The bulk of the profit of that refinery gets shoveled back to headquarters — which is in Houston. So there’s much fewer dollars going back into the local economy, which means everyone in the area has a much lower standard of living than they did when a kid grew up there in the 80’s. That means less money to build up local businesses, and many more failed restaurants and other establishments. Main street looks much like it did when a kid was in high school in the 90’s, except there’s a lot more vacant buildings and a lot of rot that’s never been addressed or repaired. There’s just no money to do it.

Now the Boomer Trump voter doesn’t understand any of this. He just sees that all the liberals in the big cities are living large and he’s scraping the bottom of the barrel looking for scraps. He knows the refinery has been laying off people for the last thirty years, but he never thinks about why. His job was to haul pipe and turn wrenches, not think about the bigger scope of operation. All he knows is that all the jobs went away — somewhere — and now his town is a shithole. Bring the jobs back! is his rallying cry, because if there are jobs, the town should be prosperous again.

He thinks the jobs must have went away to China and India, because he hears a lot about outsourcing. He knows we import a lot and there’s a trade deficit, so that must be why manufacturing is down.

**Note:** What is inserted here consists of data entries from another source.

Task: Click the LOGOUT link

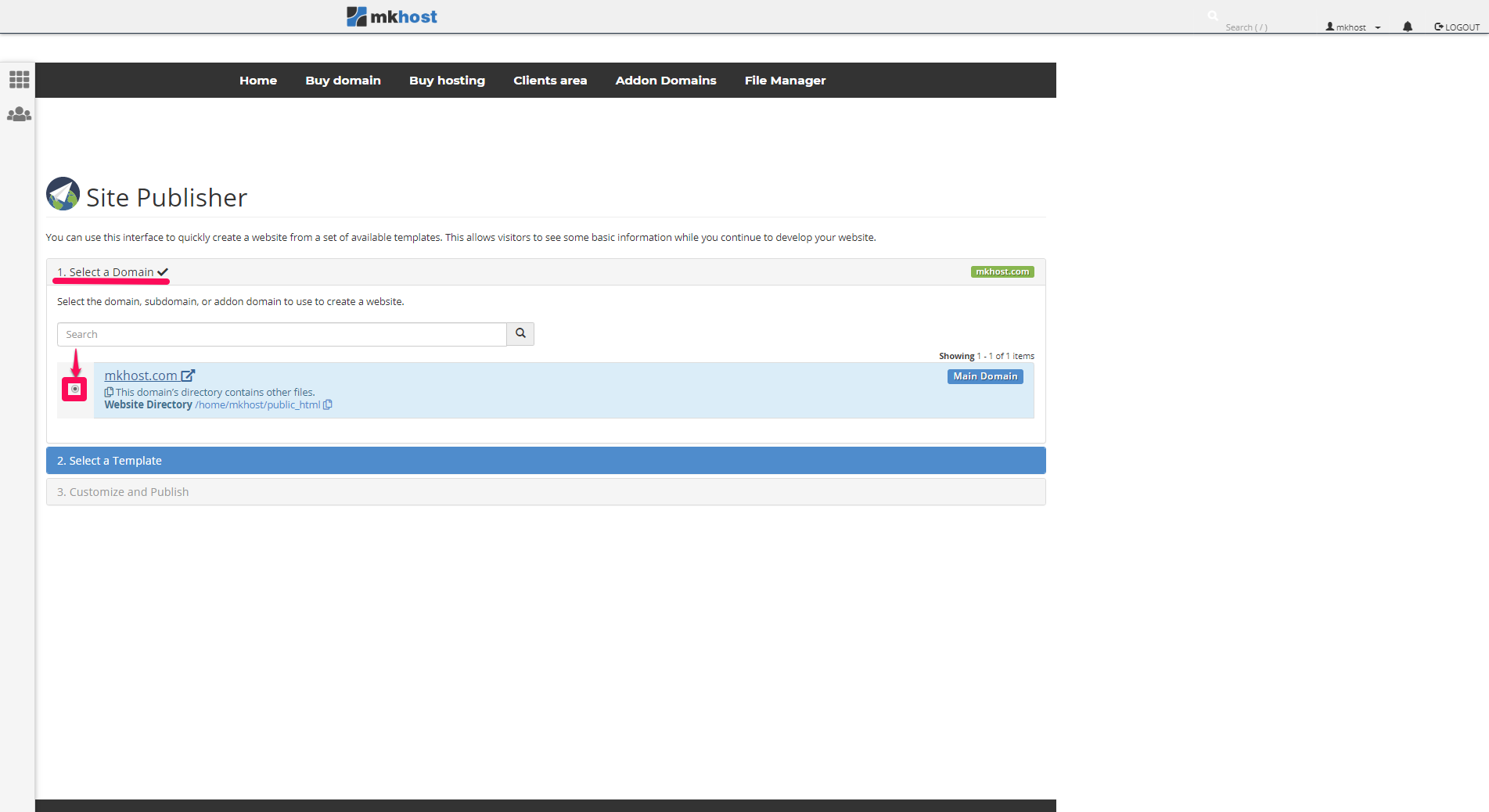Action: pyautogui.click(x=1457, y=27)

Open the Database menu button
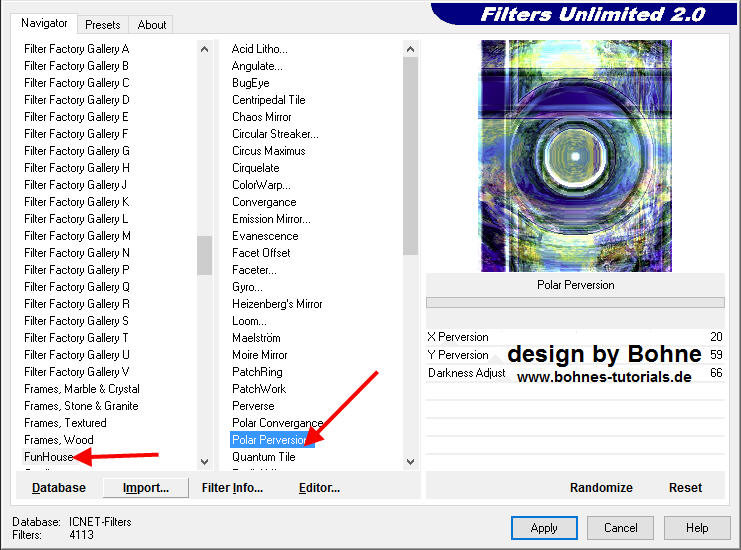click(x=58, y=488)
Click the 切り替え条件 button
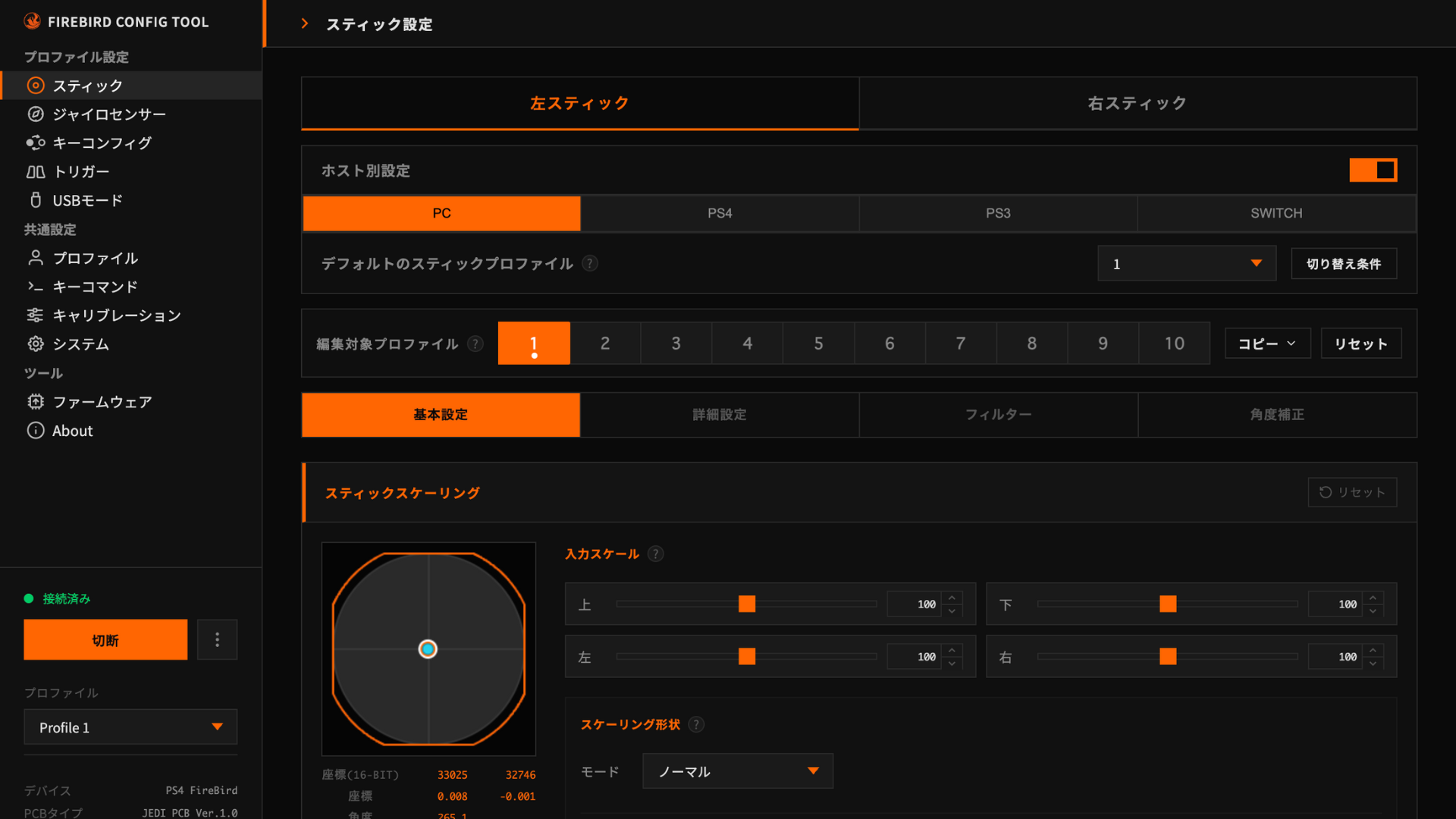 pyautogui.click(x=1343, y=264)
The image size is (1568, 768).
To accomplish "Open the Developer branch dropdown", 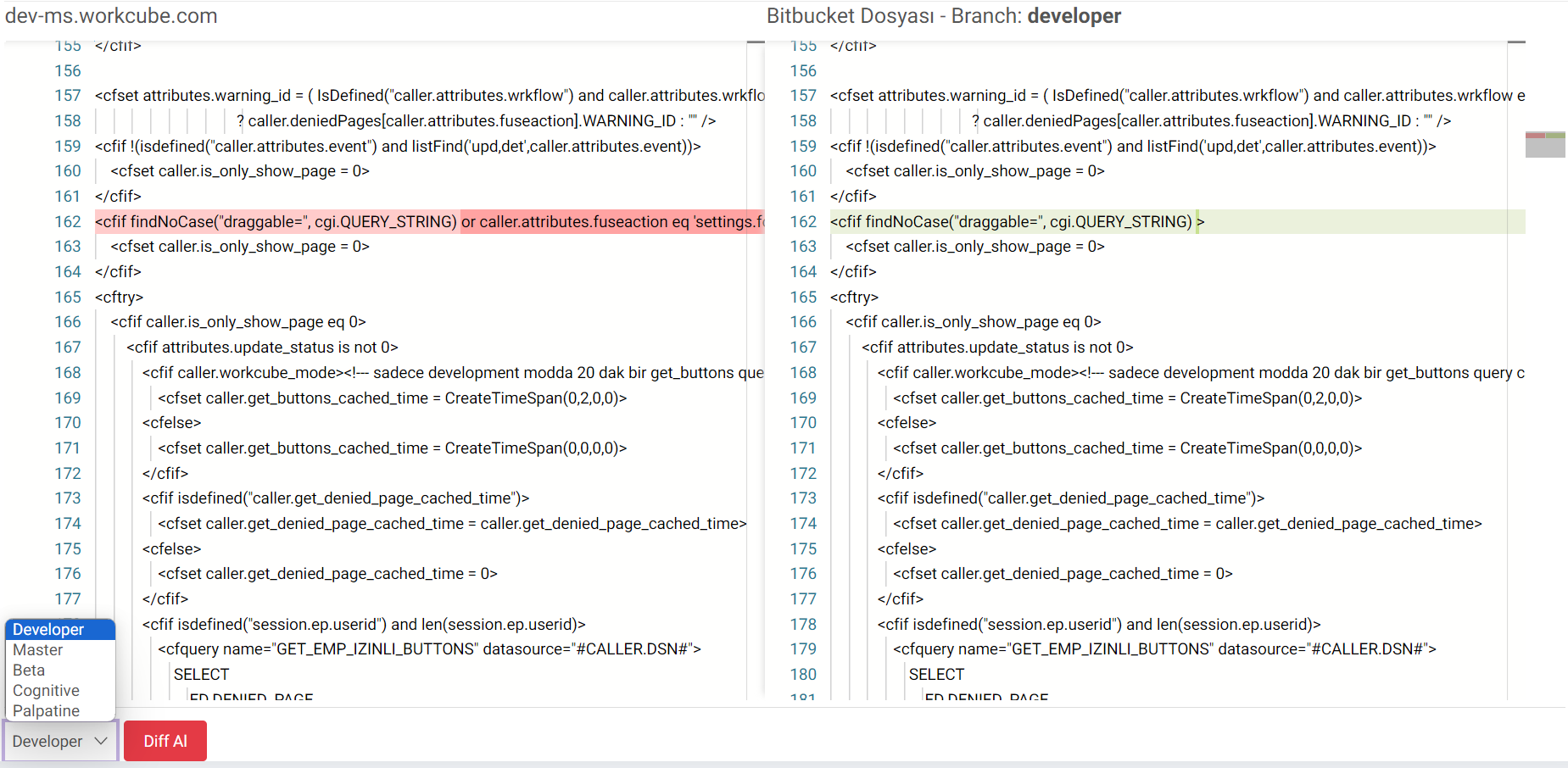I will (x=48, y=741).
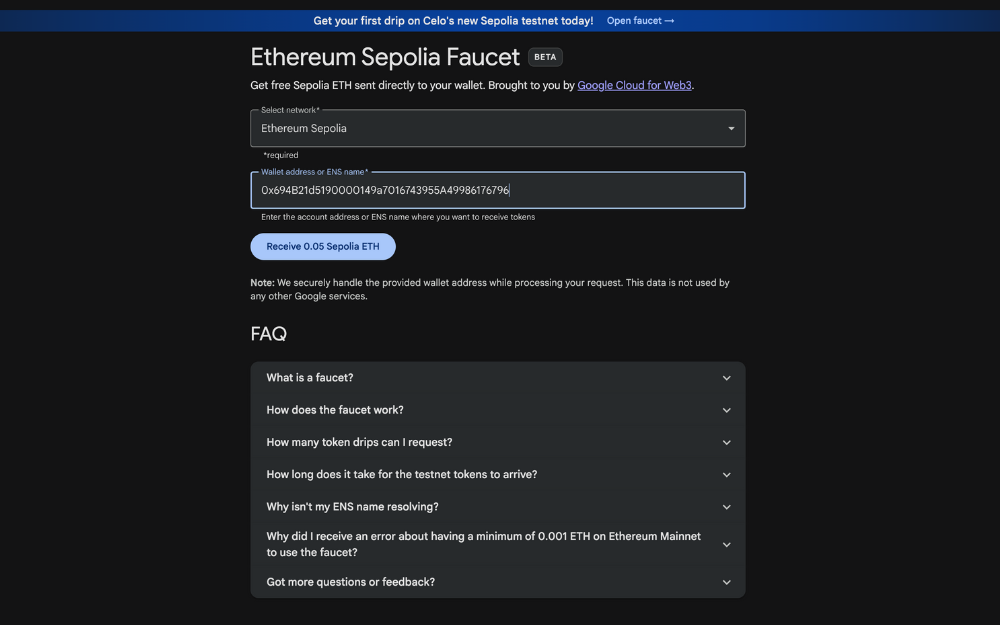Click the Open faucet link in banner
The height and width of the screenshot is (625, 1000).
click(640, 21)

It isn’t, but in his mind, since there are less jobs, there must be less production. Or he’s seeing a lot of funny speaking people around the area lately, maybe it actually is illegal labor that’s been taking the jobs.

In his mind, if we can just start exporting again instead of buying foreign shit and kick all these damned illegals out and back where they belong, the manufacturing will ramp back up and his family can eat again. It’s a pipe dream, of course, if the manufacturing does come back, it’ll be automated because that’s cheaper than hiring workers. He hasn’t seen an Atlas Robot and doesn’t realize that manual labor as we know it is about to cease to exist. That robot can work around the clock, doing the job of three men, or five, or twenty, while never making a mistake, working in a far more caustic environment than a human can, and isn’t ever going to file a costly workplace accident lawsuit. The executives are salivating over this, because five years after that robot hits the market, that refinery is going to run on 120 employees. Unfortunately, Boomer Trump Voter is a desperate person in a desperate situation, and if someone tells him they’re throwing him a life preserver, he’ll do anything he can to reach it. Unfortunately, he’s going to find out it’s just another anchor.

We have switched from the Industrial Age to the Information Age. The train left the station ten years ago and these guys weren’t on it. They can hope and pray all they want, they can tear up the tracks or they can build the most beautiful Grand Central Station anyone has ever seen, but it’s not going to change the fact that the train is never coming back.